WHAT THE TASK REQUIRES: Show, in full, each line of the data that contains "height".

Pixel coordinate grounding data:
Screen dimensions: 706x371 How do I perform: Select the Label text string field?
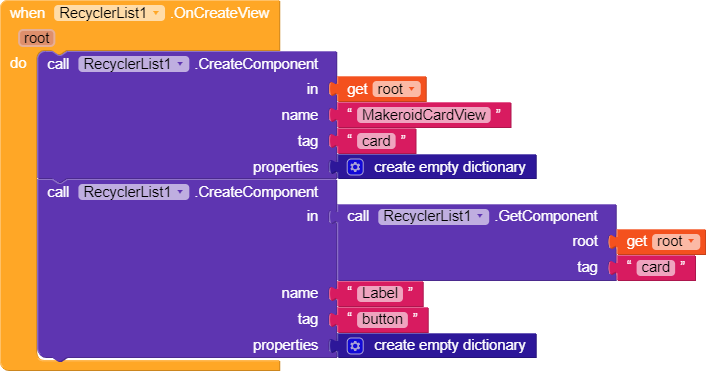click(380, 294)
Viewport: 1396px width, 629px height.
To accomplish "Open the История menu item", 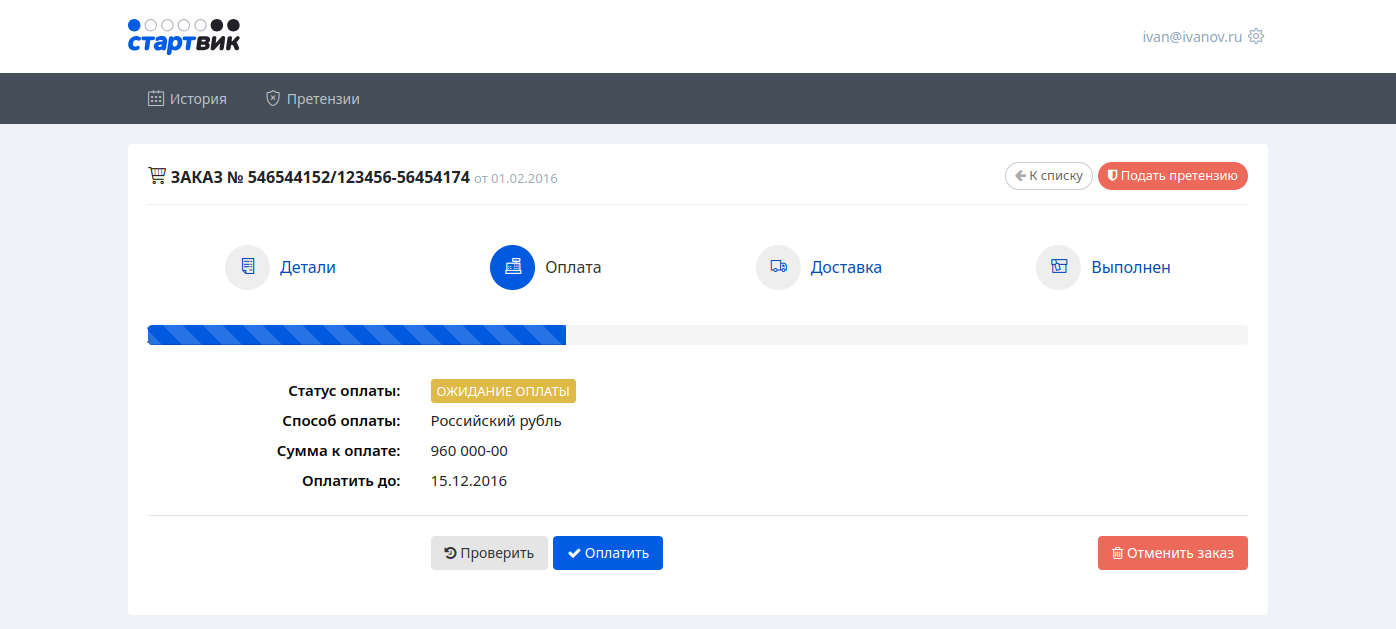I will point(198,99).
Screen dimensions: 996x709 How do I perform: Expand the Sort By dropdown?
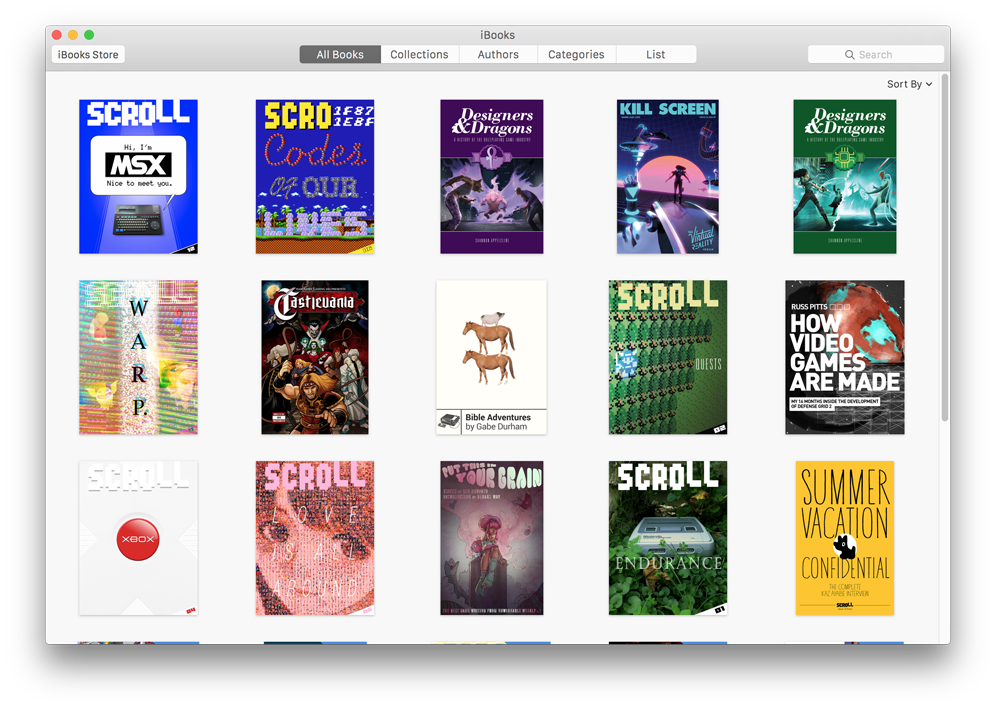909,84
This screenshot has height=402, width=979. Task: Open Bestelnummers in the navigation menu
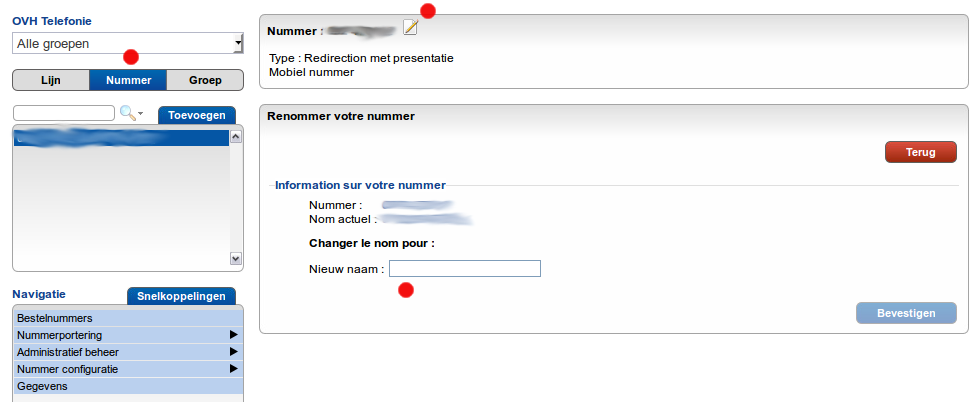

ANSWER FOR THE TASK:
Viewport: 1396px width, 629px height.
This screenshot has height=402, width=979. Task: Open Bestelnummers in the navigation menu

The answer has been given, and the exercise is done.